[Click-target data]
__________________________________________________
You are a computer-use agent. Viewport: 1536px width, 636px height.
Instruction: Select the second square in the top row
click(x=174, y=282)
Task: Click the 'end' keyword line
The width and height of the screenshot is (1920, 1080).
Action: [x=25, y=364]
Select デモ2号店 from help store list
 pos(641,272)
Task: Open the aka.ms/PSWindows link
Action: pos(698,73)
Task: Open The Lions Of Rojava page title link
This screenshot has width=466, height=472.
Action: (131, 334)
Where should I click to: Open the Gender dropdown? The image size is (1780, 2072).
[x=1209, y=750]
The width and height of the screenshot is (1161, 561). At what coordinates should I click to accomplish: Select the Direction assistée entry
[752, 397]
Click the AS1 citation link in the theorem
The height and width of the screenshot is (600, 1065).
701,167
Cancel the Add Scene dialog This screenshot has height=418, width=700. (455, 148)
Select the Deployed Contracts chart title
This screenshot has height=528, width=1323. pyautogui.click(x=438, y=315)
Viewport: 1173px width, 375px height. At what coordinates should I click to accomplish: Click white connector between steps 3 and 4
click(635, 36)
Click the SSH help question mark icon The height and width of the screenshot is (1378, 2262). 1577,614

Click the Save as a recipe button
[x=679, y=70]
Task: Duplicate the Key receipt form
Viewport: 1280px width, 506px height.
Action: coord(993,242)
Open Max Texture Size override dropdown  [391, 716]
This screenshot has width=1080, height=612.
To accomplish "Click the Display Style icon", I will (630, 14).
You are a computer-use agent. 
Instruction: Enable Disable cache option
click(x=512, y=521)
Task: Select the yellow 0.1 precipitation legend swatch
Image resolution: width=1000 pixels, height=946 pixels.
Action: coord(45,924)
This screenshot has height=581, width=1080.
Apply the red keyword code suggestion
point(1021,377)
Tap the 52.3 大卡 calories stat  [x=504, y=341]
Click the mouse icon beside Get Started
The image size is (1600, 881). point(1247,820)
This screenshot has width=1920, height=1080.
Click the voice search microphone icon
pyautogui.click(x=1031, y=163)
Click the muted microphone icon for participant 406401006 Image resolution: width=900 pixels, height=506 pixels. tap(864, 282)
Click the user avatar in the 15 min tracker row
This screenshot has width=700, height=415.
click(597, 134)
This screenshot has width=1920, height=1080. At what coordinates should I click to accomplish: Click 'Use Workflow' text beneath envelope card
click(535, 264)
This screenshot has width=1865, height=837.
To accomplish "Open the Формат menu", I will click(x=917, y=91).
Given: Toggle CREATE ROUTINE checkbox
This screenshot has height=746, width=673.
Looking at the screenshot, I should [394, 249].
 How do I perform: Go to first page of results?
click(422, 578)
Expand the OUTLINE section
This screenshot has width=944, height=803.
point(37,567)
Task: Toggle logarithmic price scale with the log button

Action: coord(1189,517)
__________________________________________________
**Problem details**
Copy every row above verbatim, keeping each one exactly as it appears.

**Exercise answer**
You are a computer-use agent. Viewport: 1536px width, 636px height.
Instruction: Select the second square in the top row
click(x=174, y=282)
Task: Click the 'end' keyword line
The width and height of the screenshot is (1920, 1080).
Action: [x=25, y=364]
Select デモ2号店 from help store list
 pos(641,272)
Task: Open the aka.ms/PSWindows link
Action: pos(698,73)
Task: Open The Lions Of Rojava page title link
This screenshot has width=466, height=472.
Action: (131, 334)
Where should I click to: Open the Gender dropdown? The image size is (1780, 2072).
[x=1209, y=750]
The width and height of the screenshot is (1161, 561). At what coordinates should I click to accomplish: Select the Direction assistée entry
[752, 397]
Click the AS1 citation link in the theorem
The height and width of the screenshot is (600, 1065).
701,167
Cancel the Add Scene dialog This screenshot has height=418, width=700. (455, 148)
Select the Deployed Contracts chart title
This screenshot has height=528, width=1323. pyautogui.click(x=438, y=315)
Viewport: 1173px width, 375px height. At what coordinates should I click to accomplish: Click white connector between steps 3 and 4
click(635, 36)
Click the SSH help question mark icon The height and width of the screenshot is (1378, 2262). 1577,614

Click the Save as a recipe button
[x=679, y=70]
Task: Duplicate the Key receipt form
Viewport: 1280px width, 506px height.
Action: coord(993,242)
Open Max Texture Size override dropdown  [391, 716]
This screenshot has width=1080, height=612.
To accomplish "Click the Display Style icon", I will (630, 14).
You are a computer-use agent. 
Instruction: Enable Disable cache option
click(x=512, y=521)
Task: Select the yellow 0.1 precipitation legend swatch
Image resolution: width=1000 pixels, height=946 pixels.
Action: coord(45,924)
This screenshot has height=581, width=1080.
Apply the red keyword code suggestion
point(1021,377)
Tap the 52.3 大卡 calories stat  [x=504, y=341]
Click the mouse icon beside Get Started
The image size is (1600, 881). point(1247,820)
This screenshot has width=1920, height=1080.
Click the voice search microphone icon
pyautogui.click(x=1031, y=163)
Click the muted microphone icon for participant 406401006 Image resolution: width=900 pixels, height=506 pixels. tap(864, 282)
Click the user avatar in the 15 min tracker row
This screenshot has width=700, height=415.
click(597, 134)
This screenshot has width=1920, height=1080. At what coordinates should I click to accomplish: Click 'Use Workflow' text beneath envelope card
click(535, 264)
This screenshot has width=1865, height=837.
To accomplish "Open the Формат menu", I will click(x=917, y=91).
Given: Toggle CREATE ROUTINE checkbox
This screenshot has height=746, width=673.
Looking at the screenshot, I should [394, 249].
 How do I perform: Go to first page of results?
click(422, 578)
Expand the OUTLINE section
This screenshot has width=944, height=803.
point(37,567)
Task: Toggle logarithmic price scale with the log button

Action: coord(1189,517)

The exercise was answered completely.